Hal itu pula yang kemudian menjadi sikap Presiden pada 30-31 Agustus, yaitu membingkai demonstrasi sebagai makar, terorisme, perusakan, dan penjarahan, sambil menyalahkan segelintir anggota DPR. Ada dua makna dari sikap ini.
🔴Pertama, strategi framing untuk mengalihkan isu. Alih-alih menjawab tuntutan substansial, pemerintah memilih narasi keamanan. Framing “makar–terorisme” memberi justifikasi tindakan represif, menekan ruang sipil, dan menutupi isu yang diangkat publik, seperti arogansi aparat, korupsi, ketidakadilan hukum dan ekonomi, serta kenaikan anggaran DPR.
🔴Kedua, menggeser simpati publik. Dengan menonjolkan kerusuhan dan penjarahan, pemerintah membentuk citra demonstran sebagai “perusuh”, bukan warga marah. Taktik klasik ini mendelegitimasi gerakan sosial, membuat publik non-demonstran menjauh. Narasi ini diperkuat amplifikasi buzzer di media sosial yang terus menerus mengekspos kerusakan fasilitas umum.
Siapa yang diuntungkan dari situasi ini?
Pemerintah, khususnya eksekutif, karena bisa menekan kritik, memperkuat legitimasi aparat, serta mempercepat aturan penting untuk konsolidasi kekuasaan dan proyek PSN, dengan dukungan DPR yang sudah mendapat insentif anggaran dan shock therapy.
Kedua, oligarki politik dan bisnis.
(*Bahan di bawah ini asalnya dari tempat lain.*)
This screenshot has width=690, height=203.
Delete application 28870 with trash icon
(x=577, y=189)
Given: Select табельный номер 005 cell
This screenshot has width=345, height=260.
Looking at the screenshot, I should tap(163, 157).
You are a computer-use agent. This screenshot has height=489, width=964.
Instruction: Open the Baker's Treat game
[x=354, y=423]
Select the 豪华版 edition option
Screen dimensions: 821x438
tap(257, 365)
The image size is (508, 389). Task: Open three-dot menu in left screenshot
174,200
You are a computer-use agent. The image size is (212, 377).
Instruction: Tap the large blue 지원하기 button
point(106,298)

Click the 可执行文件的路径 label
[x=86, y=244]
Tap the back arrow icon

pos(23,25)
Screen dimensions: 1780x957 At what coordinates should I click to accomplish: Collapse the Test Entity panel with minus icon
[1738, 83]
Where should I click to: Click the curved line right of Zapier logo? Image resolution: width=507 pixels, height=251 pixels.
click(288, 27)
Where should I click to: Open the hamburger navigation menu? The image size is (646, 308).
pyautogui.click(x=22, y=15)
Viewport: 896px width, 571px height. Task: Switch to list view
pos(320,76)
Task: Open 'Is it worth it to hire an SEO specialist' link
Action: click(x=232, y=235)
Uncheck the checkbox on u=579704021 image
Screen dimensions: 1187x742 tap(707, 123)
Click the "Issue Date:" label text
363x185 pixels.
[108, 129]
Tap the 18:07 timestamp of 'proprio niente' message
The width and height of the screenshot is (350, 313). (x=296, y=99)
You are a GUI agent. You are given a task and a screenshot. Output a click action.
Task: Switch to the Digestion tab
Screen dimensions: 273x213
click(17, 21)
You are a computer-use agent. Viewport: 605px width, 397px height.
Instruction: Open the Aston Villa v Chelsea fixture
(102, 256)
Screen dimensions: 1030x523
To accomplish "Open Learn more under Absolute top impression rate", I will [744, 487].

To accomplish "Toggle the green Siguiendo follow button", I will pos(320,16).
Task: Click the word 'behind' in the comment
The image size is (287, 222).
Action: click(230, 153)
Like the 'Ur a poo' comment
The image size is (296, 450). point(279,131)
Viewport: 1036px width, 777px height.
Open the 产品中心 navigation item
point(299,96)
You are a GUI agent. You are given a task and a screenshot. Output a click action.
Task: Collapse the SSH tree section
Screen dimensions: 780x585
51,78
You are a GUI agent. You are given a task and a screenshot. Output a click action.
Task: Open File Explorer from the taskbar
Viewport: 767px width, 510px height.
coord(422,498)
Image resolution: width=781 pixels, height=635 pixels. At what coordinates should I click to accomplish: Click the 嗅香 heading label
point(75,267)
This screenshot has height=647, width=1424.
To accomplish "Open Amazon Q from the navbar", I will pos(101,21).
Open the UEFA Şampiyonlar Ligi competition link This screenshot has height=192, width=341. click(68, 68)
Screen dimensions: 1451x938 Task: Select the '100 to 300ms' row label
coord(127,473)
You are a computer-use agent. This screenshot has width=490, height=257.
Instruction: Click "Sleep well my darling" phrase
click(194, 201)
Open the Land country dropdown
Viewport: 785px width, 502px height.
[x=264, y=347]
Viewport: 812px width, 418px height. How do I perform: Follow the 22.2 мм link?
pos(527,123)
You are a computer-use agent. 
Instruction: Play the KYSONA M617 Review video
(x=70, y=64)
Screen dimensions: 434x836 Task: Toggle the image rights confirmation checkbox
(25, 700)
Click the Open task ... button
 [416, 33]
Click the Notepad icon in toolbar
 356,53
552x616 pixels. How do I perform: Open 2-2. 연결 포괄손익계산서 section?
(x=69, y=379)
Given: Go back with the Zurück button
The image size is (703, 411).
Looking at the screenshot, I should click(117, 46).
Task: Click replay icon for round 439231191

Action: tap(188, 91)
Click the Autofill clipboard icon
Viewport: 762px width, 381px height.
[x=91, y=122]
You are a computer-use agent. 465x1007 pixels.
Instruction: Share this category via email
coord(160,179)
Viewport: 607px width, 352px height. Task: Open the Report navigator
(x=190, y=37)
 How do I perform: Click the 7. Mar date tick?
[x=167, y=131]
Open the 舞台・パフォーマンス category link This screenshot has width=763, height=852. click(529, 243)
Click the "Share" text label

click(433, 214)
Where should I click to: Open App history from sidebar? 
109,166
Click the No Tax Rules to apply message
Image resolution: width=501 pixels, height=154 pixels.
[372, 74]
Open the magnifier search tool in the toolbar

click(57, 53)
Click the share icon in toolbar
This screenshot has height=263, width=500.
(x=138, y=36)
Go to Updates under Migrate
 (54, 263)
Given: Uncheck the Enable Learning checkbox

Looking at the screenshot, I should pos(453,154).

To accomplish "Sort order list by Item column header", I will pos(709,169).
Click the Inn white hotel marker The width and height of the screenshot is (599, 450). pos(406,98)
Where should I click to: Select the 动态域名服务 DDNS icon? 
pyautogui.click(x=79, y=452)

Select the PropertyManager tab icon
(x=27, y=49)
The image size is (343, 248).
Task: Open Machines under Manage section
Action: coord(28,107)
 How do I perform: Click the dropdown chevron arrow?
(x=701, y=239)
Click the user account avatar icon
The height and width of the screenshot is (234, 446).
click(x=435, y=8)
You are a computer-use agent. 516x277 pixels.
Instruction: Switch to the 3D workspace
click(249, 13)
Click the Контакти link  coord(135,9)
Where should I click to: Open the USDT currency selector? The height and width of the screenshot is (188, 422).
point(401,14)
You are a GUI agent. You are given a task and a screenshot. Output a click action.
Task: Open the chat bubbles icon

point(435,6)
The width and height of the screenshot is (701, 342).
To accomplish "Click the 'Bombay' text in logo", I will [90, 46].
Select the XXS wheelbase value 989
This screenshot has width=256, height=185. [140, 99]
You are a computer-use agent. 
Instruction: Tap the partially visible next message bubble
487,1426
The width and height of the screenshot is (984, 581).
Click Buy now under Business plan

Proyek strategis seperti hilirisasi nikel, MBG, dan food estate dapat melaju lebih cepat karena oposisi publik dilemahkan. Sementara, DPR tetap aman; meski ada segelintir anggota dikorbankan, kenaikan anggaran 47 persen tetap utuh.
Yang dirugikan jelas masyarakat sipil. Gerakan publik kehilangan momentum karena narasi dikunci pada “penjarahan” dan “makar”. Publik tetap menanggung beban APBN, dampak sosial-ekologis PSN, serta semakin sempitnya ruang demokrasi.
Respons Prabowo juga dapat dibaca sebagai konsolidasi kuasa, yaitu menutup ruang debat substansial, mengorbankan pion kecil, dan menjaga kebijakan besar tetap dalam rel oligarki.
Jika publik berhenti pada kemarahan sesaat, narasi resmi justru akan mempersempit demokrasi.
Karena itu, publik perlu merebut narasi, menjaga fokus pada isu substansial, seperti kenaikan anggaran DPR, proyek PSN, reformasi hukum, dan ketidakadilan ekonomi, serta mengawal secara serius penyusunan UU baru (UU Pangan, Kehutanan, KUHAP, dll), yang rawan berpihak pada oligarki.
Publik juga harus menolak jebakan framing elite dan memperkuat solidaritas lintas kelompok, agar demo menjadi kontrol rakyat atas kekuasaan, bukan sekadar ledakan emosi.
Namun, hal yang terpenting melihat perkembangan sosial politik akhir-akhir ini adalah kemauan pemerintah untuk mau menurunkan ego kekuasaan. Kita tidak bisa menutup mata bahwa demo besar-besaran jarang lahir tanpa sebab struktural. Faktor ketidakadilan sosial, ketimpangan ekonomi, korupsi politik, hingga pengabaian aspirasi rakyat selalu menjadi bara di bawah abu.
Saat insiden pemicu muncul, seperti kasus sikap tidak pantas anggota DPR, bara itu menyala jadi api. Namun, jika pemerintah hanya fokus pada “api di permukaan” tanpa memadamkan bara di bawahnya, potensi letupan serupa akan terus berulang.